Gerald Casel is Assistant Professor of Dance at University of California, Santa Cruz where he teaches in the Theater Arts Department. Last year he was a faculty member at California State University, Long Beach where he taught Modern Technique, Pedagogy, Composition, Senior Seminar and created choreography for the Department of Dance. He was Visiting Assistant Professor of Dance at University of Wisconsin-Milwaukee 2011-2012 where he also continues to teach in the low-residency MFA program since 2008. In 2010-2011 he was a Professor of Contemporary Dance at Palucca Hochschule für Tanz Dresden and from 2005-2010 he was on faculty at NYU Tisch School of the Arts where he received the David Payne-Carter Award for Teaching Excellence.

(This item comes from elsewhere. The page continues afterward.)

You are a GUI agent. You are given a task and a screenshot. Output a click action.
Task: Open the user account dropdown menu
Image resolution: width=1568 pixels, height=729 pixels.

He is a frequent guest teacher for Sasha Waltz and Guests in Berlin as well as at ODC in San Francisco.

Class Description

An experiential laboratory for movement, this course provides strategies for dancers to expand their range and ease of motion to reveal their truest movement potential. Dancers will be encouraged to explore stability and freedom in their bodies by modulating use between the muscular and skeletal systems as they move on and off-balance. Consciously shaping the body’s intuition, students will be urged to seek and acknowledge their habitual patterns – transforming them into dancing that is articulate, expressive and charged with intention.

The class addresses anatomical principles that are essential to any movement practice (i.e., imagery and use of muscles and bones, dynamic alignment, balance, strength and spatial clarity).

Class begins with a thorough warm up consisting of gentle floor-work progressing to standing exercises. Movement phrases that travel across, in and out of the floor investigate flow and energy while paying attention to the dancer’s awareness of time, energy, focus and their relationship to gravity.  Class culminates with a dance phrase that integrates mind and body, harmoniously moving with a sound understanding of one’s anatomy.